Sí, recordaba, hacía muchos años, en aquella misma casa, había hecho una lista de sus aptitudes, las que podían ser más útiles en la nueva vida. Había anotado, con satisfacción y entre otras cosas, que lo habían operado de apendicitis. Se alegraba aún, aunque ninguno de sus compañeros tuviese dificultades con el apéndice.

Pero otras características habían dejado de ser una ventaja. Por ejemplo, su amor a la soledad. Ya no parecía más una virtud, y hasta quizás era un vicio. Aunque él, Ish, había cambiado en el curso de los años. Si hiciese otra vez la lista, no sería la de antes. Había leído mucho, y había aprendido mucho. Y algo más importante, había vivido con Em y era ahora padre de familia. Había madurado y envejecido. Tenía más voluntad que George y Ezra. Si se presentaba alguna dificultad, recurrían a él. Sólo él pensaba en el futuro.

Desmontó la máquina de afeitar, sacó la hoja y la echó en un cajón del botiquín. Nunca utilizaba dos veces la misma hoja, había miles y la economía aquí no contaba. Y sin embargo, como en otros tiempos, no sabía qué hacer con las hojas usadas. Recordaba viejos chistes con este tema. Era raro que una pequeñez semejante persistiera después de tantos cambios.

Después del desayuno, Ish fue a ver a Ezra. Se sentaron en los escalones del porche. Pronto llegaron otros. Se habló de una cosa y otra, se hicieron bromas, que entre los jóvenes terminaban a golpes. De común acuerdo, todos decidieron concluir el trabajo, pero nadie mostró mucha prisa. Esta demora irritó a Ish, especialmente cuando George, con su parsimonia habitual, recordó el viejo asunto de la nevera.

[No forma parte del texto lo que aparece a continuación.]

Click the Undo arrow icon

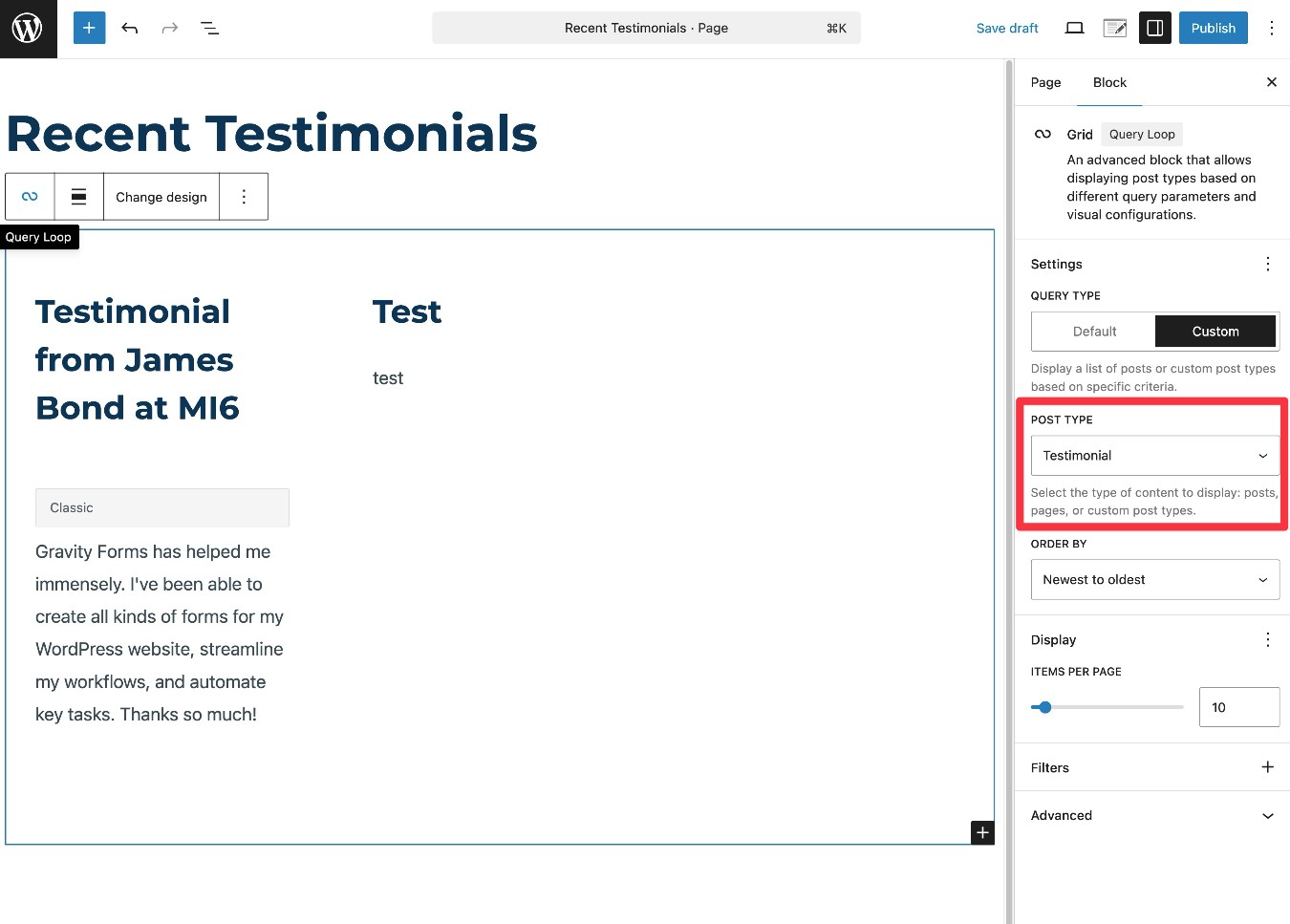point(129,28)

Al fin, Ezra y los tres jóvenes, escoltados por una tropa de niños y niñas, se encaminaron al lugar del trabajo. De pronto, como arrastrados por un entusiasmo frenético, todos, incluso Ezra, echaron a correr. Ish vio que Evie corría también, con el rubio cabello al viento. No supo quién había ganado la carrera, Pero pronto la tierra empezó a volar a un lado y a otro. Ish se sentía entre inquieto y divertido. Los miembros de la Tribu confundían siempre el juego con el trabajo. Él pensaba que no era posible lograr ningún resultado sin un esfuerzo penoso. Media hora más y aquel ardor se enfriaría; los golpes de pico se harían más lentos. Luego, primero los niños, los padres después, todos buscarían una ocupación más agradable.

Para el hombre primitivo, perseguir al ciervo, acurrucarse en el pantano a esperar la bandada de patos, arriesgar la vida en los despeñaderos, refugio de las cabras, cercar al jabalí en los bosques… no era trabajo, a pesar del sudor, la respiración jadeante, y la fatiga. Lo mismo para las mujeres dar a luz, errar por los bosques en busca de fresas y hongos, alimentar el fuego a la entrada de la caverna.

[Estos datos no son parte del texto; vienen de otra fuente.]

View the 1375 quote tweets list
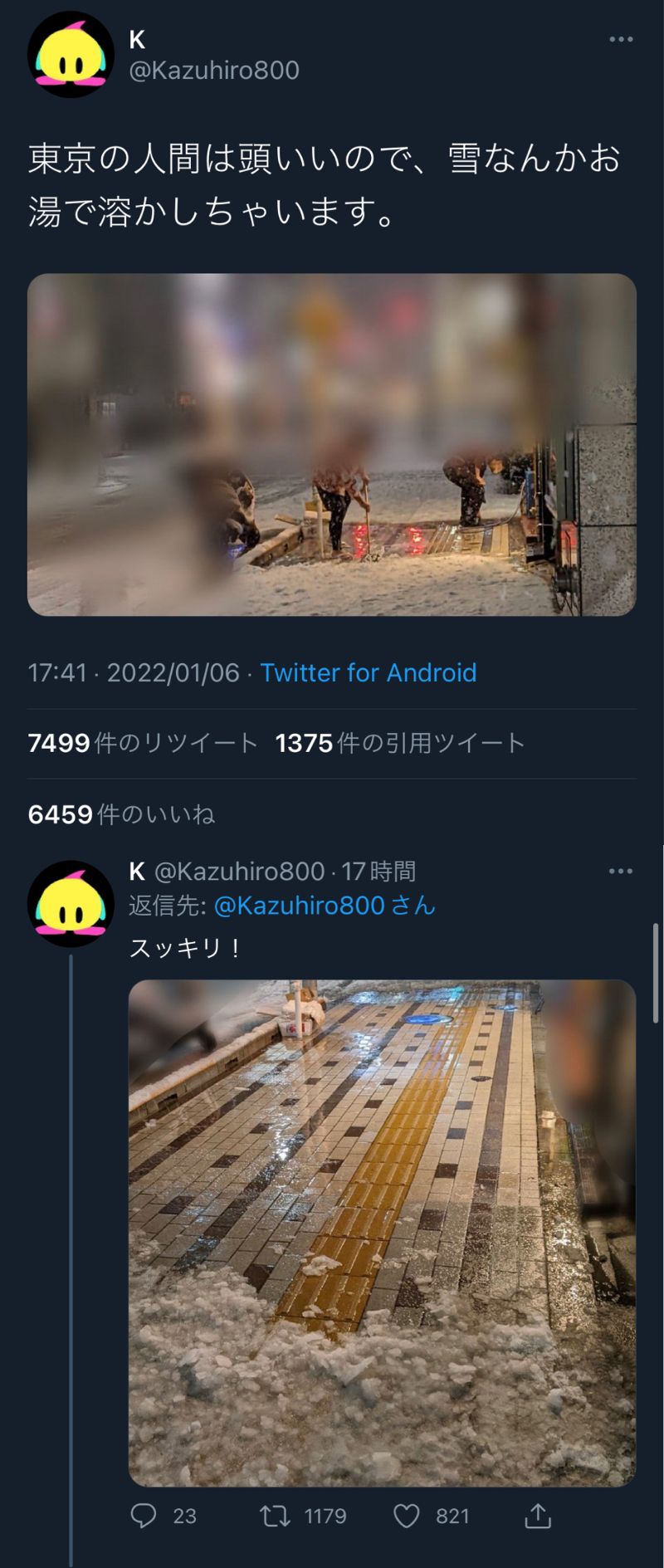Image resolution: width=664 pixels, height=1568 pixels. (400, 743)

Pero el canto, la danza, el amor no eran juegos. Con los cantos y danzas aplacaban los espíritus de las aguas y el bosque. Y el amor, con la protección de los dioses, aseguraba el futuro de la tribu. Así en los primeros días de la tierra, trabajo y juego se confundían, y una misma palabra los designaba.

Pero los siglos sucedieron a los siglos, y hubo cambios y transformaciones. El hombre creó la civilización, y sintió un inmenso orgullo. Y uno de los primeros cuidados de la civilización fue el de separar el trabajo del juego. Esta división fue pronto más profunda que la anterior entre el sueño y la vigilia. Desde entonces el sueño fue sinónimo de descanso, y «dormirse en el trabajo», una horrible falta. El timbre del reloj registrador y el clamor de la sirena —más que el ademán de encender la luz y apagar el reloj despertador— señalaron las dos partes de la vida humana. Los obreros declararon huelgas, tiraron piedras, recurrieron a la dinamita para desplazar una hora y hacerla pasar de una categoría a otra. Y el trabajo se hizo cada vez más penoso y detestable, y el juego, más artificial y febril.

Ish y George se habían quedado solos en el porche de Ezra. Ish adivinó que George se preparaba a hablar. Es raro, pensó, en general la gente no hace una pausa hasta que ha dicho algo. George hace una pausa antes de hablar.

—Y bien —dijo George, e hizo otra pausa—. Y bien, buscaré unos tablones… para las paredes de los pozos… cuando sean más profundos.

—Perfecto —aprobó Ish.

George haría su trabajo. En los viejos días había adquirido el hábito del trabajo, y quizá nunca había jugado realmente.